Thursday, May 7, 2026
Stephen Leahy
- The New Year in Mexico began with thousands of machete-wielding Zapatistas invading the city of San Cristobal De Las Casas in Chiapas, as hundreds of campesinos blocked border crossings at Juarez-El Paso and elsewhere.
The protests were in response to North American Free Trade Agreement (NAFTA) provisions that ended Mexican tariffs on imports of nearly 80 U.S. agricultural goods. No injuries were reported.
Tariffs will remain on maize, beans and powdered milk until 2008.
“All hell is breaking loose,” said Peter Rosset, an agro-ecologist and the Chiapas-based co-director of FoodFirst/The Institute for Food and Development Policy, a U.S. non-profit group that promotes food as a human right.
Mexican farmers’ groups have complained that without the tariffs, they can’t compete with their heavily subsidised U.S. counterparts.
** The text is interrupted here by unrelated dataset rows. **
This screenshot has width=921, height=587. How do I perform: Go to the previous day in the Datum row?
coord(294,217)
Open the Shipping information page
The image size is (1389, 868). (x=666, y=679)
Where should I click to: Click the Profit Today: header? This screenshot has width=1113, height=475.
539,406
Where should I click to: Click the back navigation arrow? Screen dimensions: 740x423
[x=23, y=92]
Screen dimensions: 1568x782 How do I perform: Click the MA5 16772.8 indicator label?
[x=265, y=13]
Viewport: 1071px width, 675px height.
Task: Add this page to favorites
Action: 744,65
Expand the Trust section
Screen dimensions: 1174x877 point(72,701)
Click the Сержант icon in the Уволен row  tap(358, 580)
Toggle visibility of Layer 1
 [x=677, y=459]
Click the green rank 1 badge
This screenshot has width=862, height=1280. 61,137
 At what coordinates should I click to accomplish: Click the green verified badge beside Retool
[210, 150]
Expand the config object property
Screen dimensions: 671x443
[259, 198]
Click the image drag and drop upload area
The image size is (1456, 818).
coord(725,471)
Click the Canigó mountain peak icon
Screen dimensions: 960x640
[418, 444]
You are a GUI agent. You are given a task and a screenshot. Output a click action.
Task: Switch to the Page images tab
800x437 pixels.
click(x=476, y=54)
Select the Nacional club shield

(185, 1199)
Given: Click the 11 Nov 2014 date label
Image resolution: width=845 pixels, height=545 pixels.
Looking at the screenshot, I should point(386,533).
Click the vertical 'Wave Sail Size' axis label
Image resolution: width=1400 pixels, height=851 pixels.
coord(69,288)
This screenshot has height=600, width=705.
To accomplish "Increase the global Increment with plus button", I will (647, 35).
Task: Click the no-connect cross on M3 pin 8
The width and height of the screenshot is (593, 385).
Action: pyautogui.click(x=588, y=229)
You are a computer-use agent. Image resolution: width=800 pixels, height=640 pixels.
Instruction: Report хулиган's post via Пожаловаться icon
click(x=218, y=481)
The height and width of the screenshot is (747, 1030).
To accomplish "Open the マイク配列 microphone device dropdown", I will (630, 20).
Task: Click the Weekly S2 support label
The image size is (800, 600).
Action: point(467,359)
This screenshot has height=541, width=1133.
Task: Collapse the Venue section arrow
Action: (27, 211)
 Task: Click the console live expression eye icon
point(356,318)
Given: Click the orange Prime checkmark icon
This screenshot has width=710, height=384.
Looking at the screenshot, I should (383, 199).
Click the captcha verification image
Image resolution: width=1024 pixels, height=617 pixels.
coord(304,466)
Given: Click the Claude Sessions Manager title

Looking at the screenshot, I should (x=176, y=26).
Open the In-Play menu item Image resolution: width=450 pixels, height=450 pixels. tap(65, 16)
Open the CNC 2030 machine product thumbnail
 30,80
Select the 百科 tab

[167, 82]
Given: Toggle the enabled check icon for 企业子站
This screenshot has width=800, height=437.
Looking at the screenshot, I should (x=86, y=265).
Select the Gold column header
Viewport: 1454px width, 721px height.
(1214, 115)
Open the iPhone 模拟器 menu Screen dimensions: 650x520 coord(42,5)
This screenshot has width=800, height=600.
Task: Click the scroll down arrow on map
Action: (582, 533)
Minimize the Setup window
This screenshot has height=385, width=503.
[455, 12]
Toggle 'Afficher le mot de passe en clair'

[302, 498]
Anti-NAFTA protests have been a regular occurrence in Mexico, with farmers riding into the Congress building in Mexico City on horseback and blocking roads leading south from the capital last December.
At least a dozen campesino organisations, along with environmental groups and others, have formed a coalition called the “Countryside Can’t Take it Anymore” to fight for the survival of Mexico’s rural life, said Rosset. The 25 million people who live in rural areas, where 20 percent of Mexican jobs are located, are struggling for their very survival, he maintained.
One Mexican tariff that ended Jan. 1 added 50 percent to the price of imported U.S. chicken. The U.S. fast food industry only wants white meat, so wings and drumsticks are often thrown out as waste or turned into animal feed.
Now, those poultry products will be sold for pennies in Mexico. This will wipe out poultry production in Mexico in a few months unless the tariffs remain, says Rosset.
Surprisingly, American poultry farmers have agreed, fearing border blockades and other actions will cost more. Moreover, some large poultry companies have large Mexican processing plants.
The National Chicken Council said last month that it wants tariffs extended for five more years and raised to 99 percent for 2003 – the level they were in 2001. They would then be slowly trimmed by 20 percent each year.
Mexican farmers have already been hard hit by U.S. food imports of staples like maize.
“It’s going from bad to worse,” said Rosset. “The U.S. produces food cheaply thanks largely to 30 billion dollars in subsidies every year. And those subsidies will increase dramatically this year under the new U.S. Farm Bill.”
Mexico can’t compete on that basis and only farmers who supply fresh winter produce to the United States will survive, he said.
According to the U.S. Department of Agriculture, U.S. farm exports to Mexico rose from 3.6 billion dollars in 1993 to 7.4 billion dollars in 2001. Meanwhile, Mexican farm exports to the United States nearly doubled from 2.7 billion dollars in 1993 to 5.2 billion dollars in 2001.
While NAFTA has pumped up export dollars, it has also led to depressed prices. Maize prices have fallen 45 percent in the last three years, said Lori Wallach, director of Public Citizen’s Global Trade Watch, a U.S. consumer rights group founded in 1971 by Ralph Nader.
Mexico now imports many foods it once produced itself such as soy, rice, wheat and meat largely because of NAFTA, said Nettie Wiebe, a farmer and former president of the National Farmers Union (NFU) in Laura, Saskatchewan.
Wiebe, who recently traveled to meet with Mexican farm leaders, said “the NAFTA has devastated the Mexican countryside with rural impoverishment reaching a crisis point with over 75 percent of rural Mexicans living in poverty..”
An estimated 600 peasant farmers are being forced off their land every day, Wiebe said.
A Public Citizen report in 2001 projected that up to 15 million small farmers will be displaced in the next 10 years because of NAFTA’s agriculture provisions.
“As bad as NAFTA’s seven years has been in the United States, the results for poverty-stricken Mexican farmers and consumers is horrific and puts to rest that myth that these trade deals benefit people in developing countries,” she said.
The big NAFTA winners are large agribusinesses, many of which have had record profits, reports Public Citizen. Under the NAFTA time frame, Archer Daniels Midland’s profits nearly tripled – from 110 million dollars to 301 million dollars – and ConAgra’s profits grew from 143 million dollars to 413 million dollars.
An NFU study last year clearly shows NAFTA hurt farmers in all three countries. Wiebe wants to end the “forced” trade of food and replace it with “the right of all people to produce their own food in culturally appropriate ways.”
While Mexican Economy Secretary Luis Ernesto Derbez said in late December his government will look at the problem, Rosset questions whether there is the political will given President Vicente Fox’s strong support for free trade.
“Peasant organisations are getting very militant,” Rosset said. “That’s not surprising since this is a life or death situation for them. 2003 is going to be a year of protest and uproar throughout the Mexican countryside.”